Henry James met her in her fifties and this is what he wrote about her to his father: -“She is magnificently ugly - deliciously hideous. She has a forehead, a dull grey eye, a vast pendulous nose, a huge mouth, full of uneven teeth, and a chin and jaw-bone quo n’en finnissent pas...Now in this vast ugliness resides a most powerful beauty which, in a few minutes, steals forth and charms the mind, so that you end as I ended, in falling in love with her.”


He added: “”She conveyed an underlying world of reserve, knowledge, pride, and power. She has a larger circumference than any woman I have ever seen.””

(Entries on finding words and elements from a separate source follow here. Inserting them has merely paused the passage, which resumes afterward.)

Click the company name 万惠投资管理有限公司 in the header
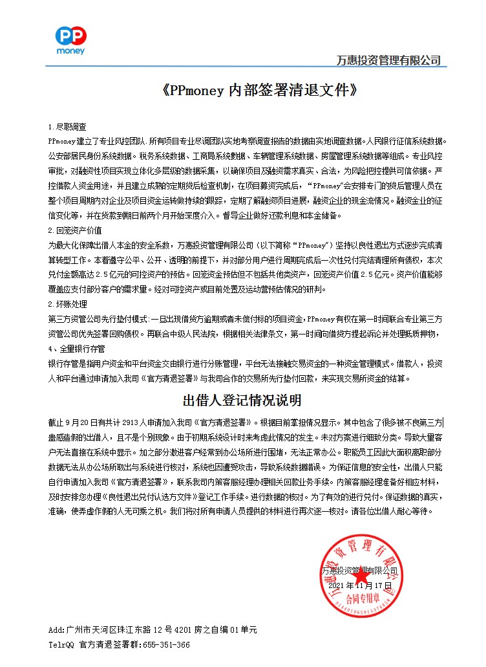388,60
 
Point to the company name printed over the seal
359,571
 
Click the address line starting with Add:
153,629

This is what Eliot said: “All honour and reverence to the divine beauty of form! Let us cultivate it to the utmost in men, women and children - in our gardens and in our houses. But let us love that other beauty too, which lies in no secret of proportion but in the secret of deep human sympathy.”

Well, deep human sympathy it is. For the unattractive, there is always that depth we can develop, that resilience we nurture, and that shared humanity of brokenness, even the most beautiful amongst us cannot escape from. 


Yes, beauty is skin deep, ugliness may be bone-deep, but that shared broken humanity is soul deep. It will of course take time to cultivate within us, and to know another beyond his/her appearance. 


And maybe, if that NTUC attendant gets to know me, if we too share a dialogue together, he might just spare the time to do me that favour after all, and buy me that paper.